GIVEN TEXT section start

Weekly AI Technology Discoveries Summary - Week 43

Oct. 27, 2024 | Ryan Fitzpatrick

The artificial intelligence landscape continues to evolve at a breathtaking pace, with this week bringing particularly exciting developments across multiple domains.

From groundbreaking video generation capabilities to sophisticated real-time interaction tools, the boundaries of what's possible with AI continue to expand.

Reimagining Image Creation and Interaction

The way we interact with AI-generated imagery is undergoing a fundamental transformation. Mid Journey's latest release exemplifies this shift with their new web-based editing tool, which introduces sophisticated retexturing capabilities. This isn't just another image editor it's a complete reimagining of how artists can refine and adjust their AI-generated works, offering unprecedented control through intuitive text prompts.

GIVEN TEXT section end
MATERIAL PROVIDED section start

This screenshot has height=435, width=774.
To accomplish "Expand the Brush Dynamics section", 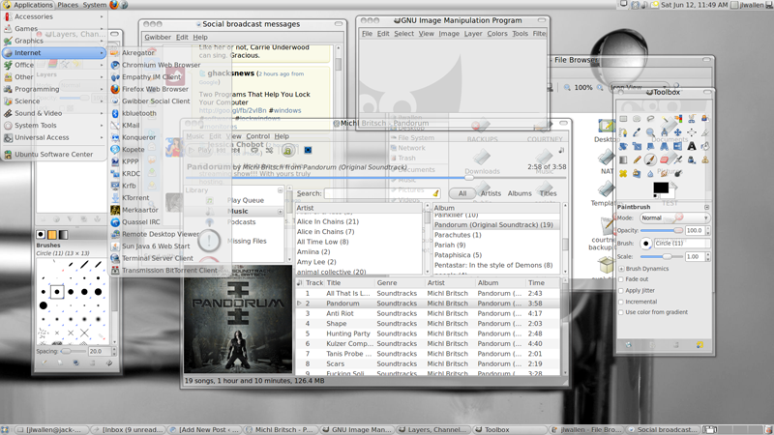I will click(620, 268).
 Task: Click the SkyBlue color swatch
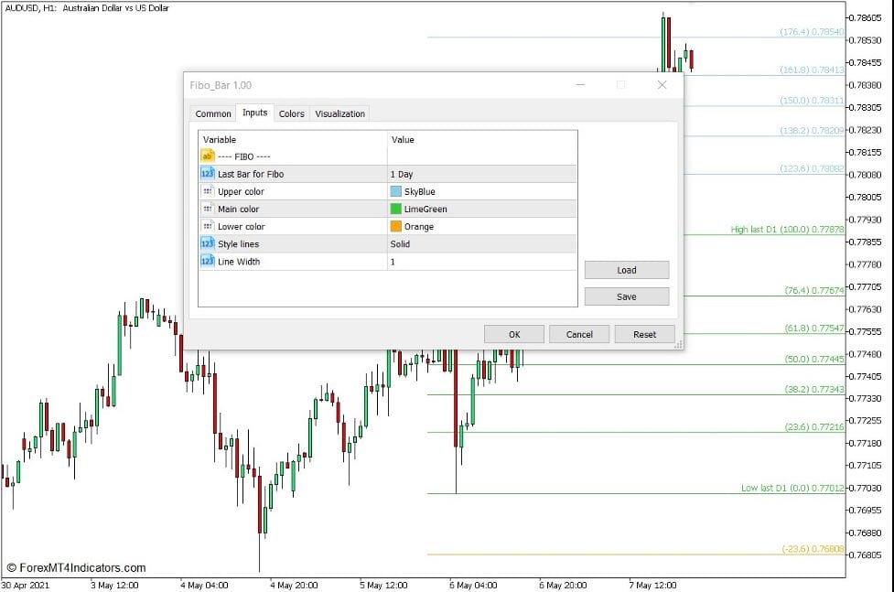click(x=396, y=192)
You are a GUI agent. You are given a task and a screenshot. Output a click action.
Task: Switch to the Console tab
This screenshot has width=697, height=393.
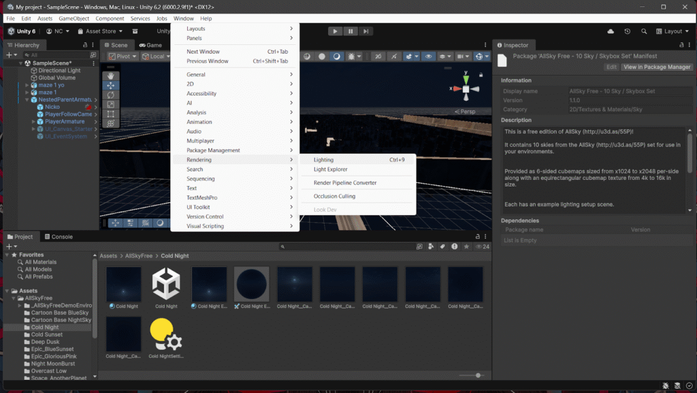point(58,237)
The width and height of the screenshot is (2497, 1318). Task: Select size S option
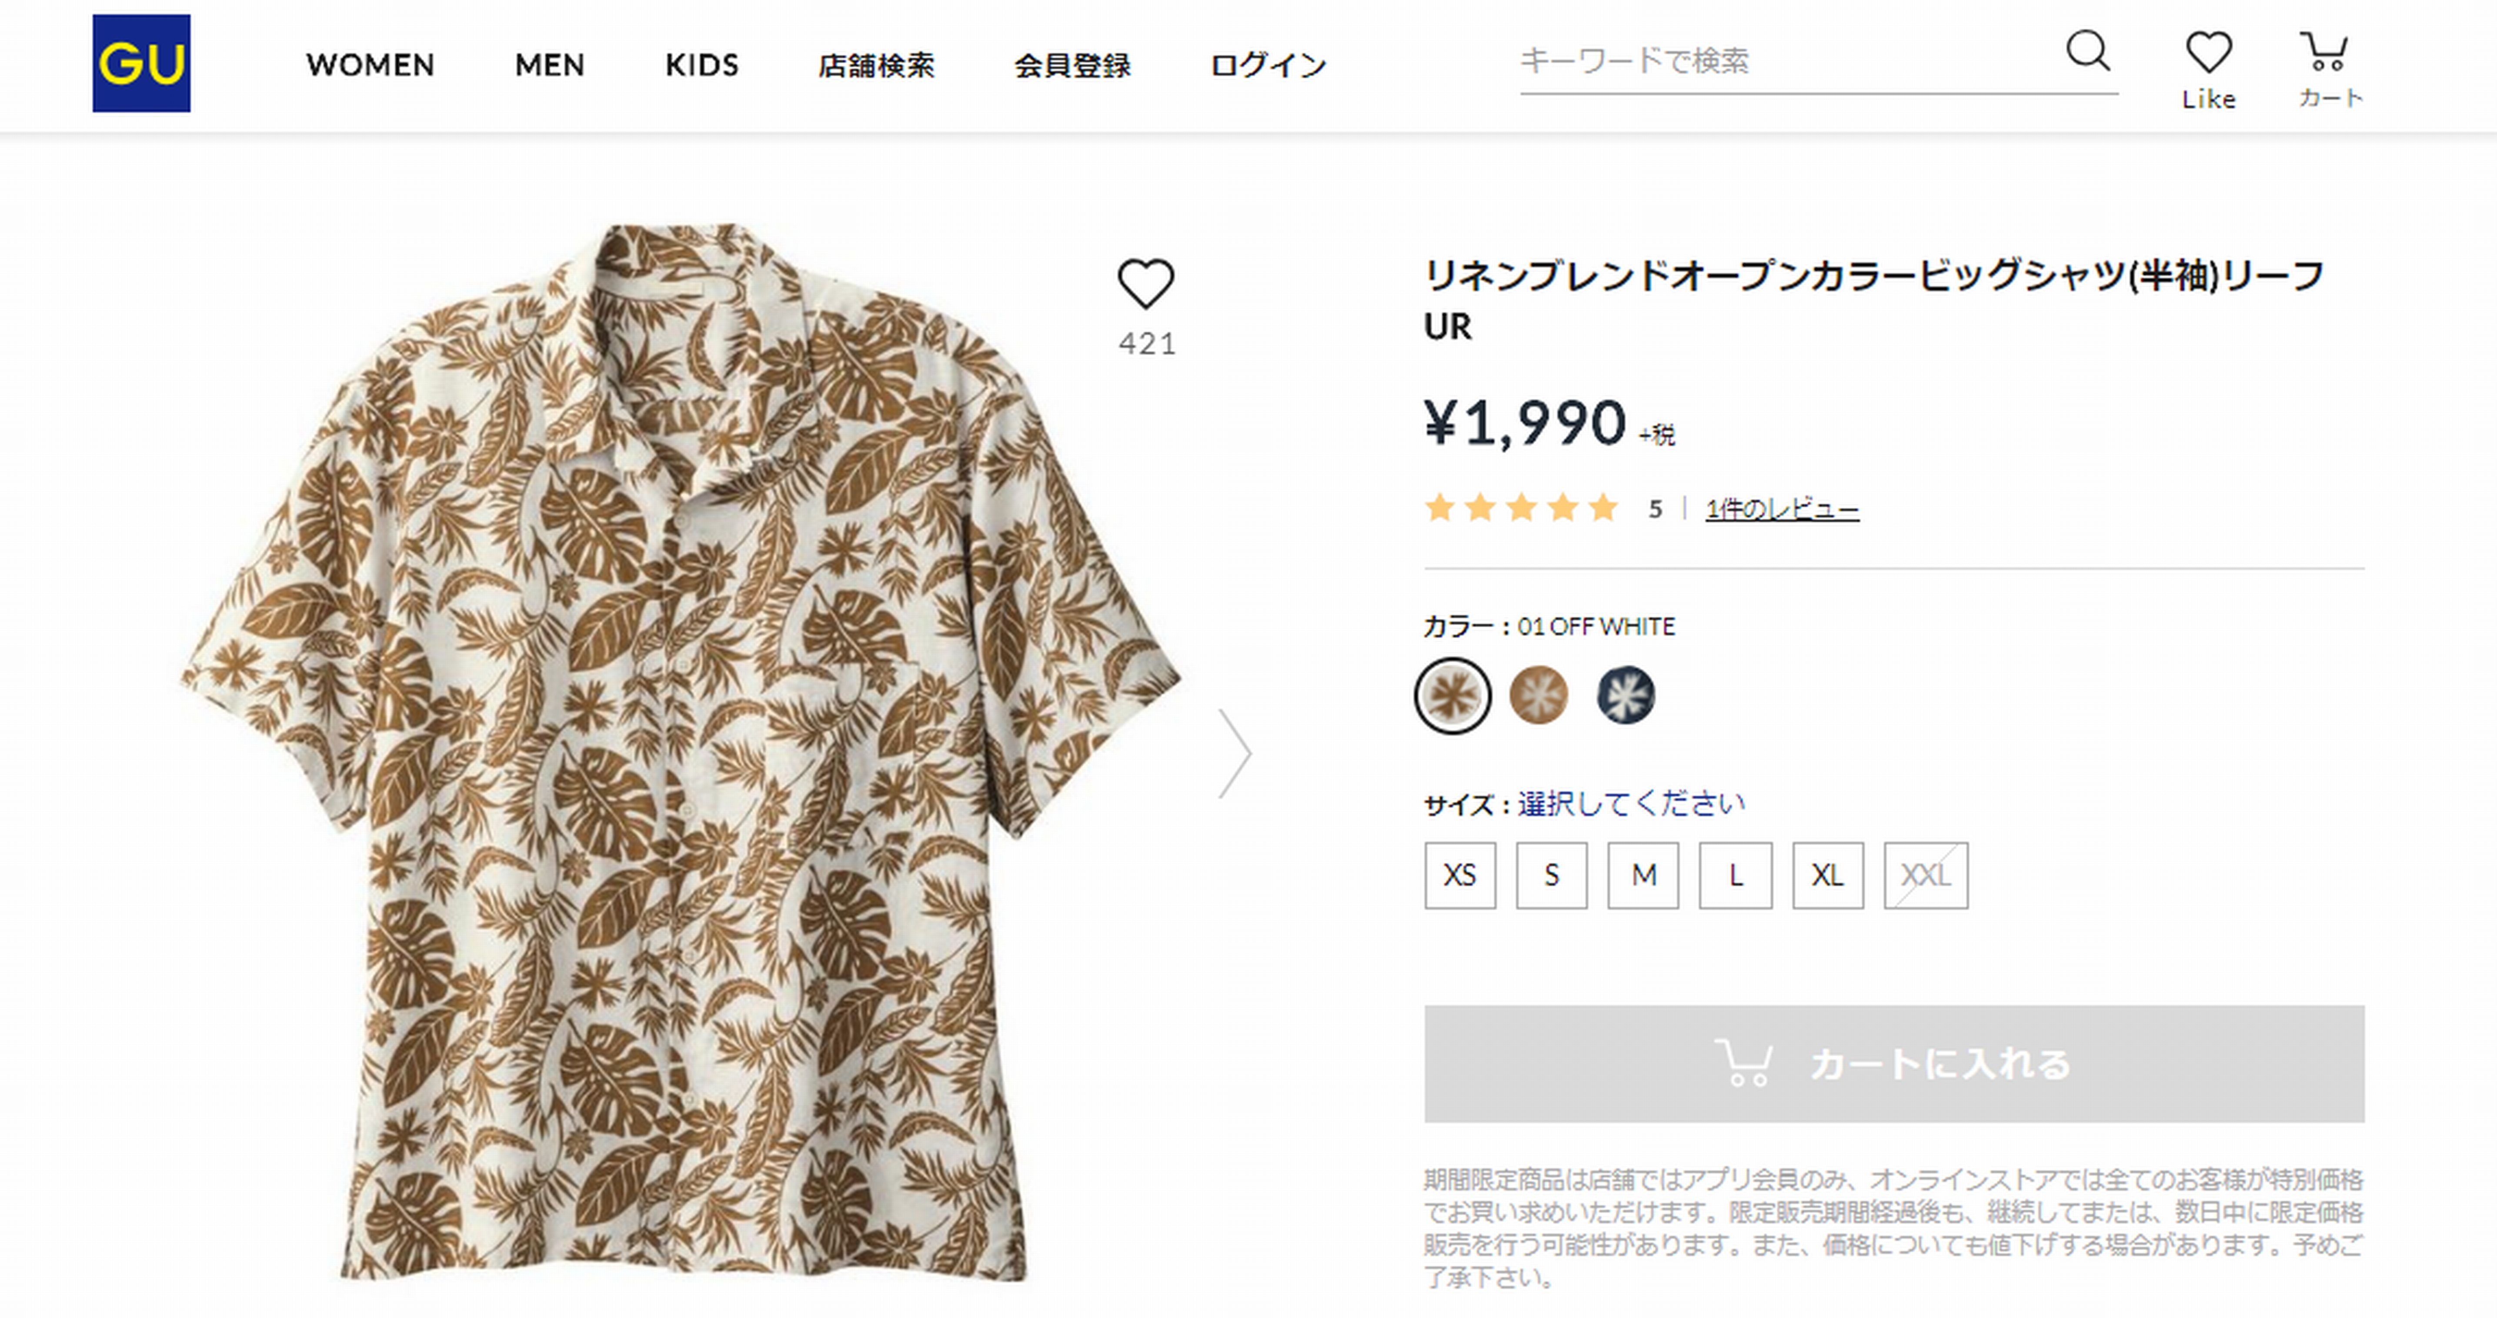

MATERIAL PROVIDED section end

* _REQUIRED ACTIONS_:
• 1. In the weekly AI discoveries summary, what capability does Mid Journey's new web-based editing tool introduce?
• 2. List every number that appears in the weekly AI discoveries summary.
• 3. Continue the weekly AI discoveries summary from the point where it stops.
The rows have no connection to the weekly AI discoveries summary.

* _EXERCISE ANSWERS_:
• 1. Sophisticated retexturing capabilities.

• 2. 43, 27, 2024

• 3.
Meanwhile, Krea.ai another discovery of mine this week contains a host of robust tools for flux and SD, including real-time AI interaction with their innovative Real-Time Canvas. By integrating Flux and Stable Diffusion, they've created something that feels less like traditional AI image generation and more like painting with an intelligent assistant. Artists can now see their ideas materialize in real-time, bridging the gap between imagination and creation.

Also they released a video extend feature at the end of the week for all their supported video API's. This is an interesting one as it lets you provide the start and end as either video or image and blend together the middle. Basically a quicker way of blending clips without having to do the manual edits and busy work yourself.

Video Generation Continues to Adapt Feature Parity with Open Source

The video generation space has seen particularly dramatic advances this week. Genmo's release of Mochi-1 represents a significant milestone in democratizing AI video creation. As an open-source alternative to established platforms like Runway's Gen-3, Mochi-1 promises to put powerful text-to-video capabilities in the hands of creators who prefer open-source solutions. Just need a couple H100s and your set but hopefully as time goes on, given its open source nature, it will be optimized to run on less memory requirements.

In the realm of character animation, two notable discoveries stand out.

- Live Portrait by Kijai is an collection of custom nodes in ComfyUI that brings professional-grade lip synchronization to local setups. including img2vid and vid2vid lip sync workflows.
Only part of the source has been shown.